Format the lines of the records below as a numbered list, from the line with "Given: Select the" up to and including the line with "click(476, 229)". Leave out blank lines and pictures.

# RECORDS FOR THE TASK:
>>>>>

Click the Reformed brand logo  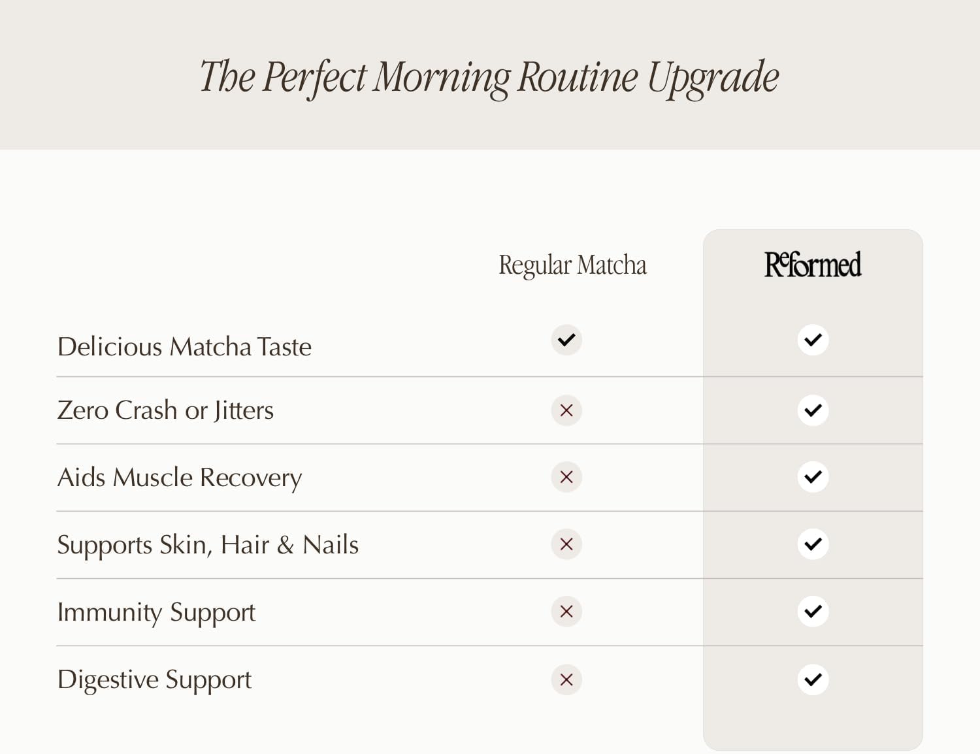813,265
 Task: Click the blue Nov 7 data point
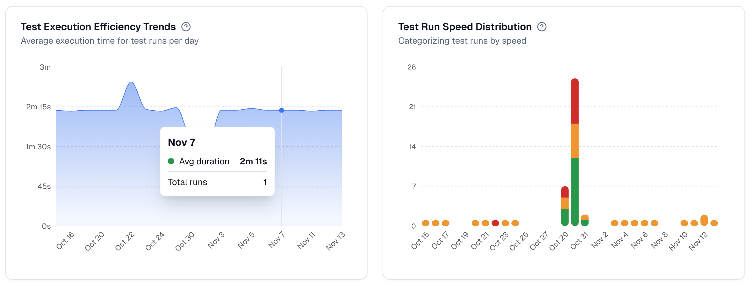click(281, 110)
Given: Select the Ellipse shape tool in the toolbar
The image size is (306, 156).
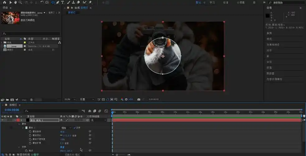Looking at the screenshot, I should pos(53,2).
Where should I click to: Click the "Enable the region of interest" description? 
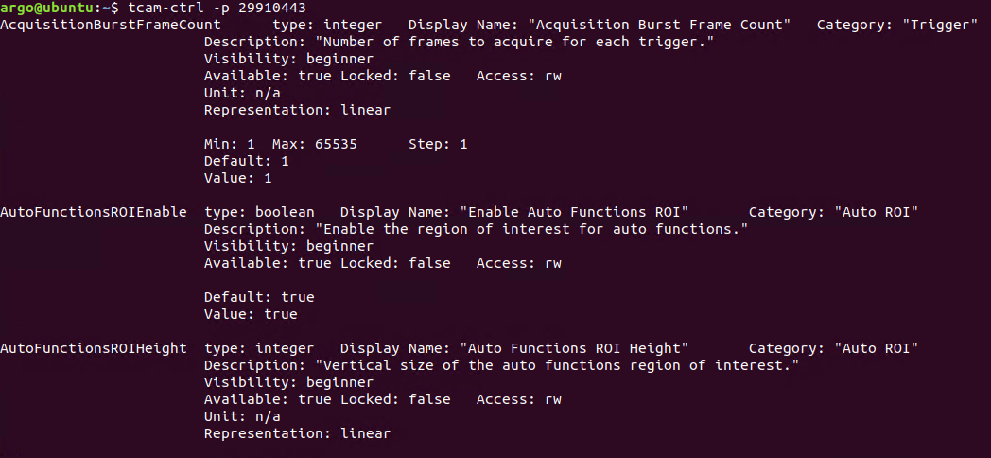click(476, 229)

<<<<<
>>>>>

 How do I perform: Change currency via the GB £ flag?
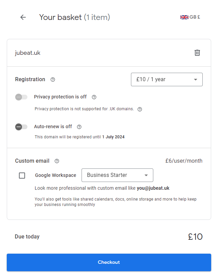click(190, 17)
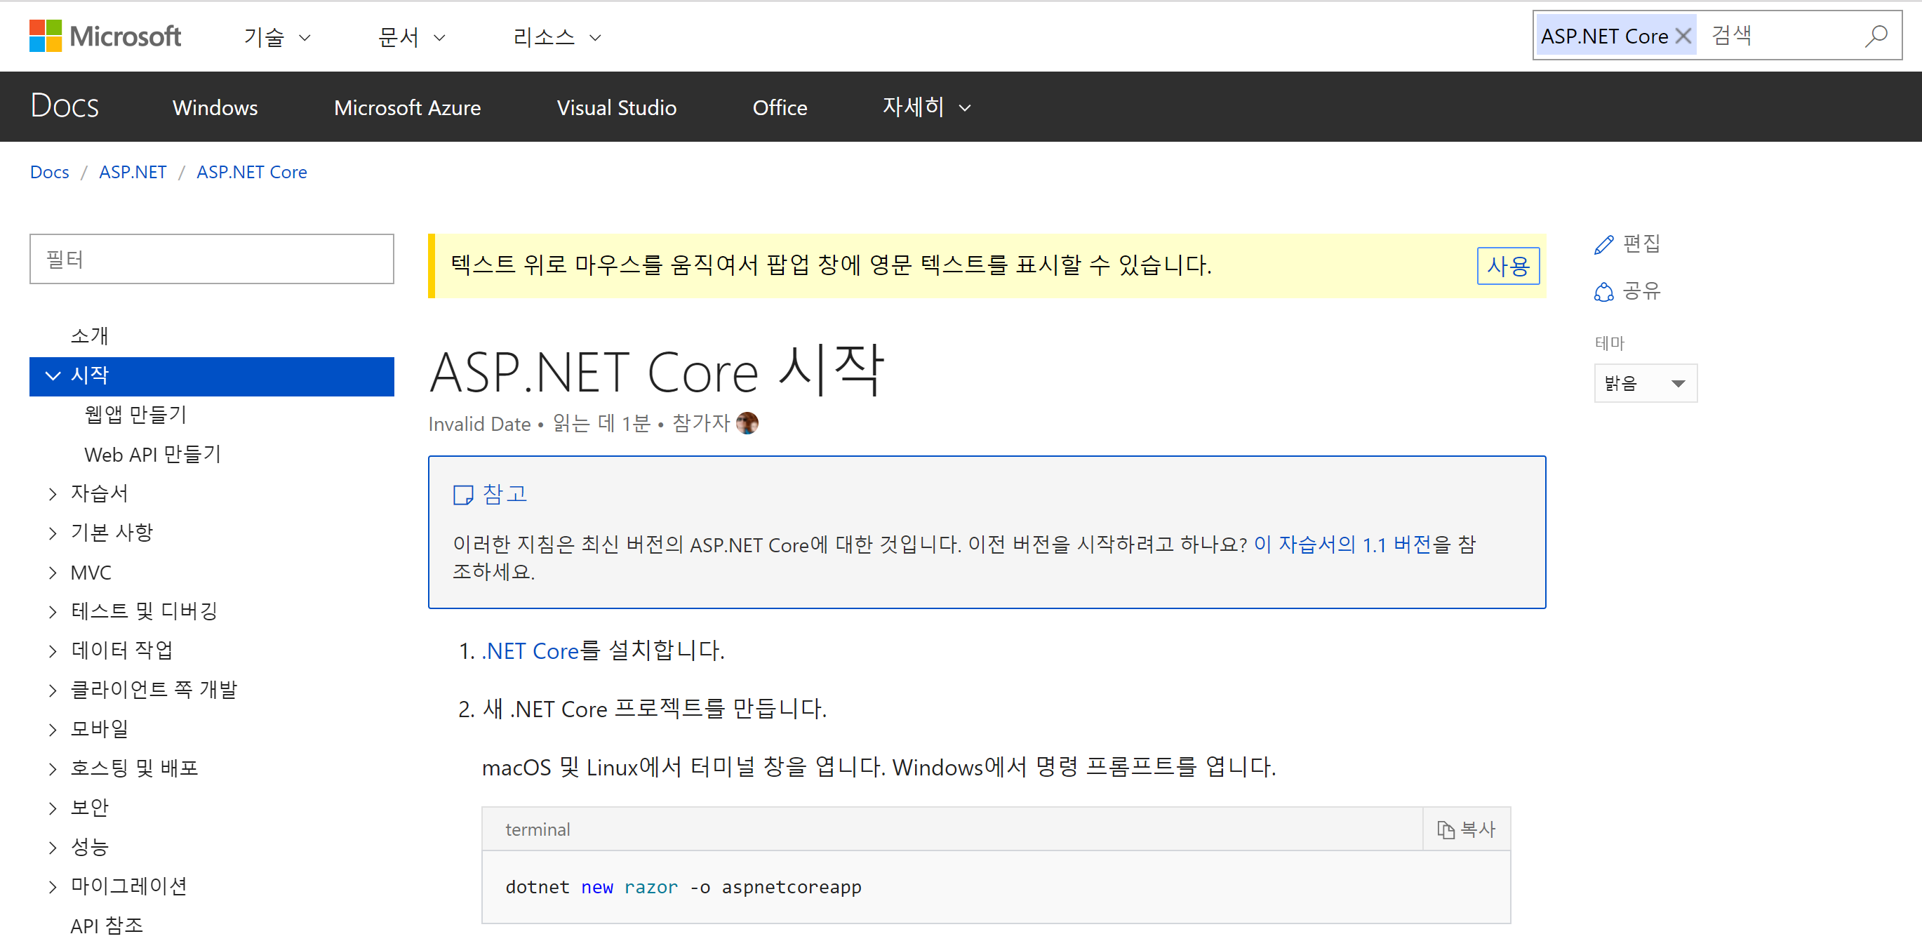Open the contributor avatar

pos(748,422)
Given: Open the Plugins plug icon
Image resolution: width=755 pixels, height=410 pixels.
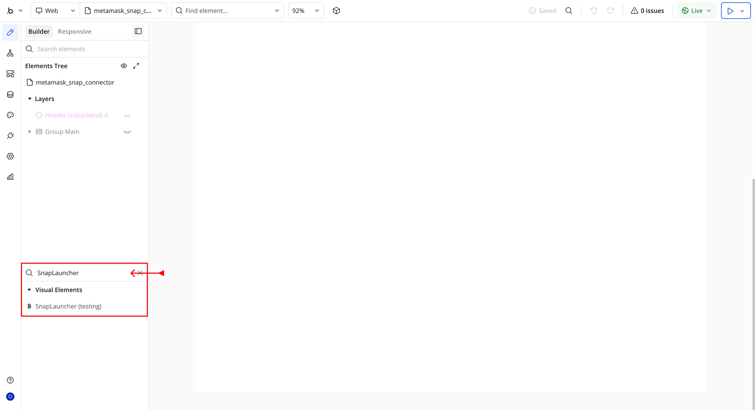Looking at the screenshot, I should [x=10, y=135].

<<<<<
>>>>>

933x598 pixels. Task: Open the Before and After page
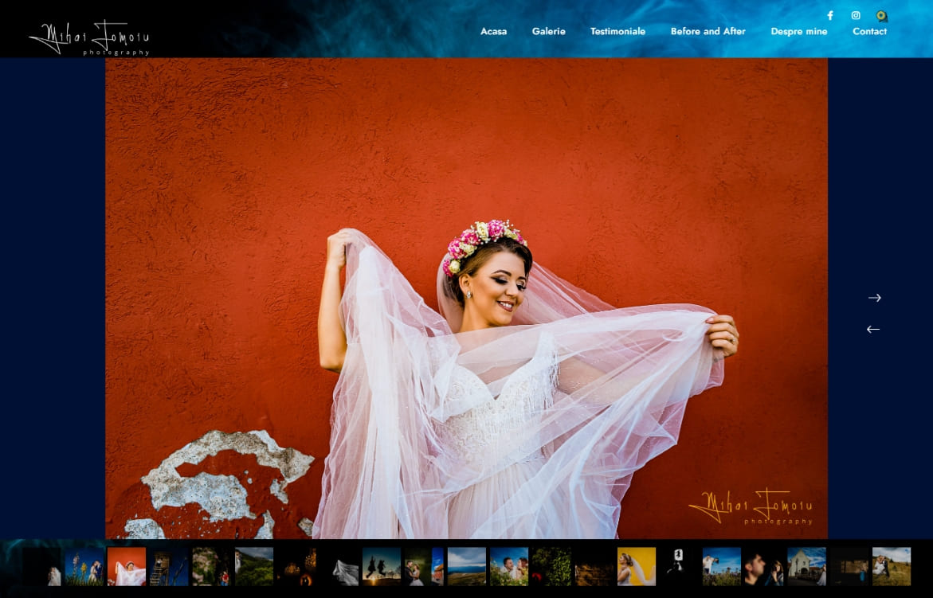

<<<<<

# OUTPUT FOR THIS EXERCISE:
1. Given: Select the Ellipse shape tool in the toolbar
2. The image size is (306, 156).
3. Looking at the screenshot, I should pos(53,2).
4. Where should I click to: Click the "Enable the region of interest" description? 
5. click(476, 229)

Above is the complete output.